Bruce wanted to redesign and rebuild almost the entire city centre, as shown in this more recent visualisation which accompanied a fascinating BBC4 look back in anger at the plan.
3D visualisation by Playdead, from the BBC series Unbuilt Britain
Straight streets, rectilinear blocks, motorways. Bruce also wanted to bin the terrible tenements and house the workers from the Highlands, from Ireland, from Italy, from Lithuania in big, new estates.
So how did the story end? The housing estates got built, as did many of the motorways – the M8 was dropped on to Glasgow's city centre like a battered Mars bar into hot fat on a Friday night. It was unwanted, and yet... You get a great sense of drama driving along it, ploughing right into the city's core.

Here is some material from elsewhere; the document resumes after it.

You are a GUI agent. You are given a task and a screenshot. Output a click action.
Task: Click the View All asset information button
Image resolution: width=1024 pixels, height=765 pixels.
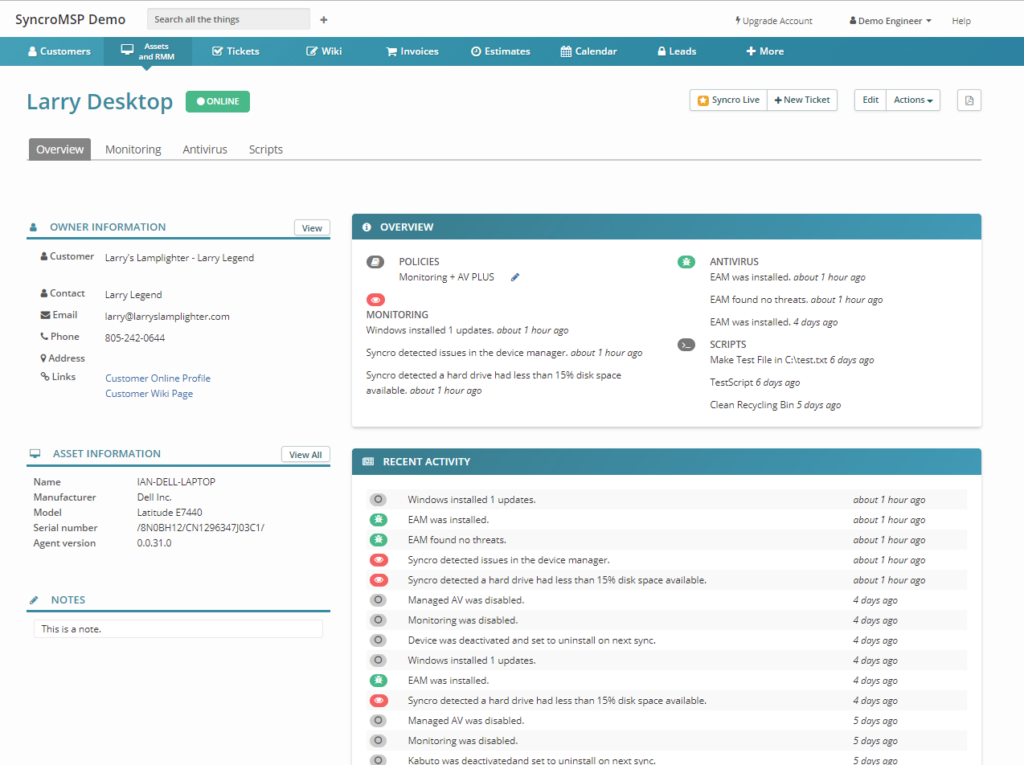[305, 454]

Glasgow, in a way, got the best of both worlds. History preserved in the centre, fascinating newness on the edges
The city centre was partly redeveloped on a block-by-block basis, and on a bigger scale with huge, odd precincts of offices and shops and bus stands at Anderston. But mostly the city centre, with its Victorian sandstone and art deco, survived. Now it's a regular stand-in location for New York in movies; and a home to boutique shops (today's Glasgow is pitched to the short breaks market as a 'shopping destination').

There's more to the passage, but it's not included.